Task instructions -
1 – In the passage on Michael Oakeshott, list the fields in which his positions are called unique.
2 – Decide whether each statement agrees with the passage on Michael Oakeshott. Answer yes or no and quote the words that settle it.
(a) Oakeshott set out to redefine the role of a historian.
(b) Timothy Fuller wrote the foreword to On History and Other Essays.
(c) Camille Paglia describes presentism as a major affliction.
3 – Extend the passage on Michael Oakeshott, starting from its final sentence.

··· Reading passage ···

British philosopher Michael Oakeshott deserves our intellectual attention for a variety of reasons, one of them being that Oakeshott is sui generis: a one-of-a-kind thinker. His unique positions on philosophy, world affairs, and education, to name a few, often led others to occasionally misunderstand him, and thus affix limiting labels that don’t fit Oakeshott as a thinker. In fact, it could be said that Oakeshott’s thought is beyond the usual philosophical and political categorization. The same can be said of his lectures on history.

He refused to speak about important subjects simplistically and relied on nuance and careful distinctions in philosophical terms. This is perhaps why he was often dismissed. But he knew that if we don’t make intellectual distinctions, if we don’t define certain aspects of our society, then the whole civilization might find itself in deeply troubled waters. And that is precisely where we are today. We have neglected the past for the fleeting present, and we have no notion of the future. We are, in effect, only concerned with “presentism,” in order to suit our ideological needs. This strange sense of time has been called out by writer and cultural critic Camille Paglia: “Presentism is a major affliction—an over-absorption in the present and near-past, which produces a distortion of perspective and a sky-is-falling Chicken Little hysteria.”

Mass hysteria appears to be the norm these days, and part of it is our grave misunderstanding of history. But in what way are we misunderstanding or misusing the concept of time? What are the ways through which we can learn what history is in itself, and thus, how we relate to it? In On History and Other Essays, Oakeshott offers his views on the meaning of past, present, and future. For Oakeshott, the notion of mode of being and mode of experience is what drives his entire philosophical project, and this is the case here as well. 

Although he has definite positions, Oakeshott did not intend to redefine either history or the role of a historian. Keeping with his usual approach, he is respectful and open minded, and first and foremost concerned with the human condition. We focus too much on practical applications of either education or attempting to scientifically quantify wisdom, and we forget other aspects of being human. Oakeshott’s world is full of “human possibilities,” as Timothy Fuller writes in his foreword to the book. Practical applications (especially in trying to find the “usefulness” of the humanities) tend to leave out thoughtful analysis of a particular field. As Fuller writes, “The study of politics [for instance] in a university can illuminate the goings-on in political activity, but it cannot direct politics; on the contrary, when students of politics enter politics, politics will subdue them to its own contingencies.”

··· The data ···

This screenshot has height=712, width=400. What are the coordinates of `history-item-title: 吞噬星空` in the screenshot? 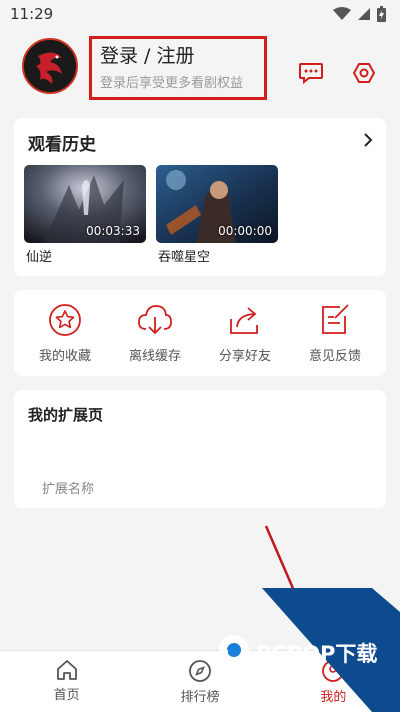 It's located at (184, 256).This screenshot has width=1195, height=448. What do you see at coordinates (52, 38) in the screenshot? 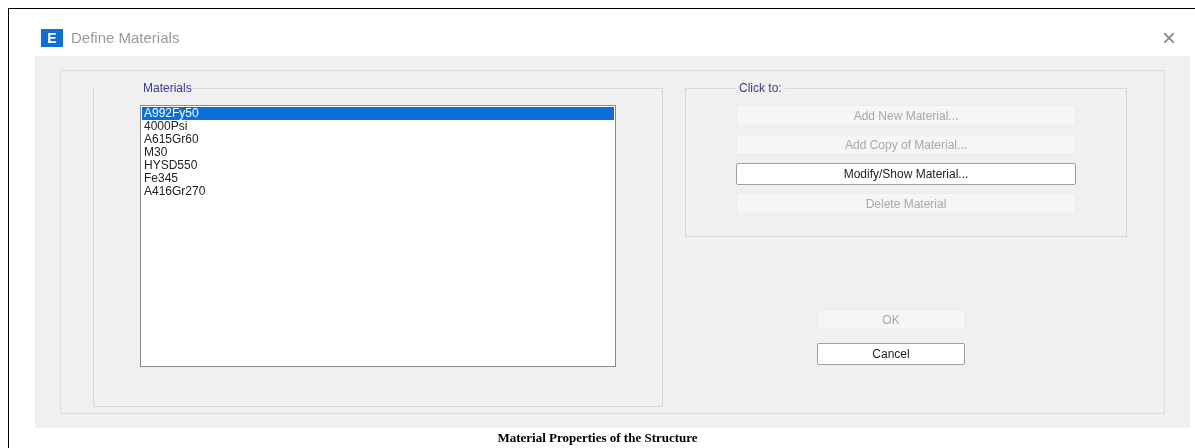
I see `app-logo: E` at bounding box center [52, 38].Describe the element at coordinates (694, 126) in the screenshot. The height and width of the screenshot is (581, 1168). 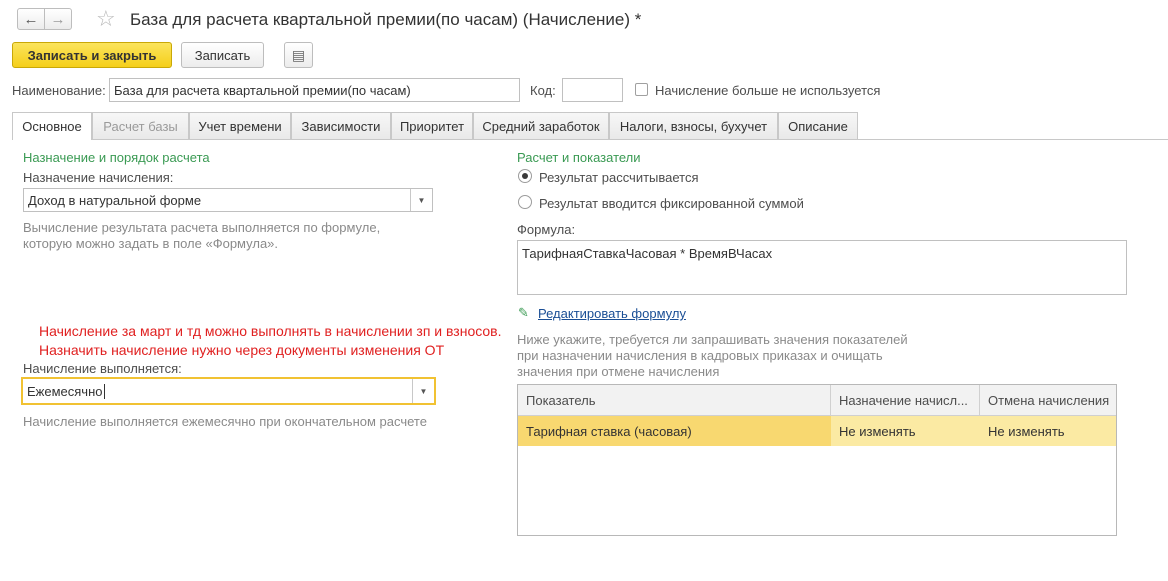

···

Answers to the tasks -
1 – Philosophy, world affairs, education

2 –
(a) No: "Oakeshott did not intend to redefine either history or the role of a historian."
(b) Yes: "as Timothy Fuller writes in his foreword to the book."
(c) Yes: "Presentism is a major affliction"

3 –
Oakeshott didn’t seek to simplify in order to reduce the complexity of thought into a measurable chart that can be referred to and treated as the truth. Rather, as Fuller points out, “for him, the most important point to establish is that philosophy and history seek to explain the world philosophically and historically, accepting that these inquiries succeed insofar as they set aside the claims of competence to interfere with the world or to transform it.”

History as a Mode of Enquiry

Oakeshott immediately alerts us that the word history is “ambiguous,” and can mean many things, and thus perhaps confuse an inquiry. He is not interested in chronologies of events, or of the history of a particular group of people. Neither is he concerned with a sociological approach to history, but with “history as an enquiry and with the character of an historical enquiry.” In a typically singular fashion, Oakeshott goes even further, in which he writes that “the word ‘history’” is “a distinguishable mode of enquiry,” and “a mode of understanding.”

But as Oakeshott writes, this “is not merely an attitude or a point of view. It is an autonomous manner of understanding, specifiable in terms of exact conditions, which is logically incapable of denying or confirming the conclusions of any other mode of understanding, or indeed of making any relevant utterance in respect of it.” Throughout this project on history, Oakeshott is mostly concerned with finding a way “to specify the conditions of a mode of understanding,” which means not with specifically philosophically logical conclusions but with seeing a path (or conditions) toward an inner, if you will, understanding of history (inner denoting a movement away from historiographical mission and into the interiority of enquiry that shows the conditions).

Even when not literally referencing it, Oakeshott’s philosophical concerns rest on modes of being, or on relations. It is a way to make distinctions that allow for a better understanding of not only knowledge itself but different spheres of life as they interact with each other (this is especially seen in his superb discussions on the meaning of liberal education). Here, too, Oakeshott sees the necessity of the relationship between past and present, and, in some way, the overbearing uncertainty of the future. According to Oakeshott, “Subjectivity is not an ontological category,” and given that conclusion, we must ask, how does a human being fit into this endeavor of understanding history? And more importantly, what does Oakeshott’s view provide for us to move out of the current “anti-metaphysical age,” to use Iris Murdoch’s phrase?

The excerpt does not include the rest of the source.